Я пошла в переднюю проводить Горького.

— Я много, очень много жду от Александра Ивановича, — сказал он мне. — Заставляйте его больше серьезно работать, не отвлекаясь мелочами, к чему у него склонность. Буду на вас надеяться. В мой следующий приезд в Петербург увидимся.

Глава XVII

Горький о «Поединке». — Разговор с Буниным о «Поединке». — Фамилии. — «Леонид Андреев».

— С Горьким, Машенька, мы хорошо поговорили, — рассказывал мне на другой день Александр Иванович, вернувшись из «Знания». — Он подробно расспрашивал о моих военных годах и о том, как я предполагаю воспользоваться материалом. Несмотря на то, что план «Поединка» у меня еще в голове не совсем сложился, хотя я и много о нем думаю, Горький все-таки остался очень доволен нашим разговором.

— Пишите же, пишите не откладывая. Такая повесть теперь необходима, — сказал он. — Именно теперь, когда исключенных за беспорядки студентов отдают в солдаты, а во время демонстрации на Казанской площади студентов и интеллигенцию избивали не только полиция, но под командой офицеров и армейские части… Это задело не только ко всему равнодушных обывателей, но и широкую публику — ведь почти в каждой семье сын или брат студент. Поведение офицеров возмутило всех. И к чему же это повело? Офицерство возомнило себя властью, призванной защищать престол и отечество от «внутренних врагов». В публичных местах пьяные офицеры ведут себя вызывающе, ни с того ни с сего требуют от оркестра исполнение гимна, и если им кажется, что кто-либо не столь поспешно встал, его осыпают бранью и угрозами. Недавно в ресторане был убит студент — офицер шашкой разрубил ему голову; в саду оперетты «Аквариум» застрелен молодой врач; при выходе из театра тяжело ранен акцизный чиновник, будто бы толкнувший офицера.
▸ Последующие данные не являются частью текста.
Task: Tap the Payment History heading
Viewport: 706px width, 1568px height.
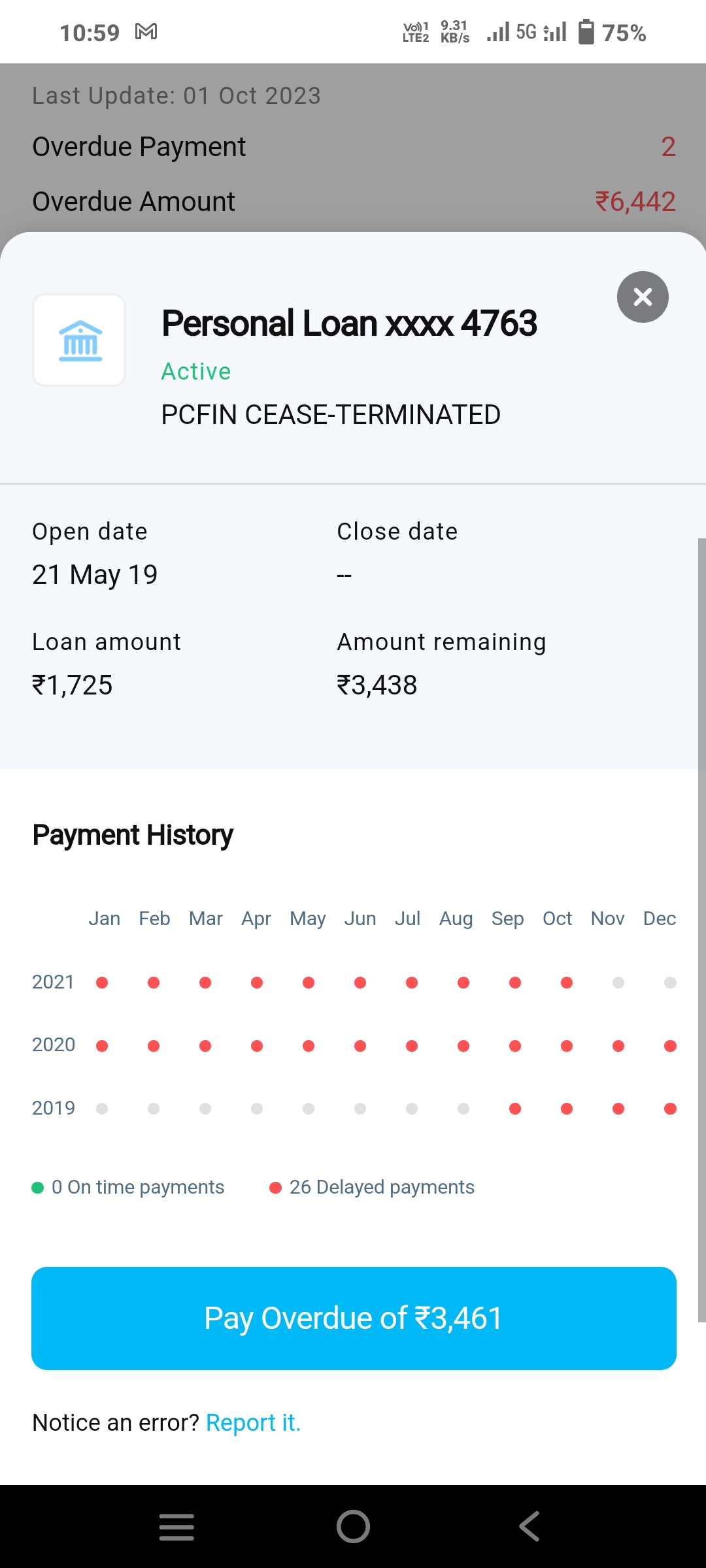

Подобными сообщениями сейчас пестрят столичные и провинциальные газеты.

— «Поединок» скоро не могу написать, — ответил я Горькому. — Повесть должна закончиться дуэлью, а я не только никогда не дрался на дуэли, но не пришлось мне быть даже и секундантом. Что испытывает человек, целясь в своего противника, а главное, сам стоя под дулом его пистолета? Эти переживания, психология этих людей мне неизвестны. И мысль моя невольно возвращается к подробностям дуэли Пушкина и Лермонтова. Но это же литература, а не личные реальные переживания. Теперь я с досадой думаю о том, что было несколько случаев в моей жизни, которые, если бы я захотел, могли кончиться дуэлью, но эти случаи я упустил, о чем теперь сожалею.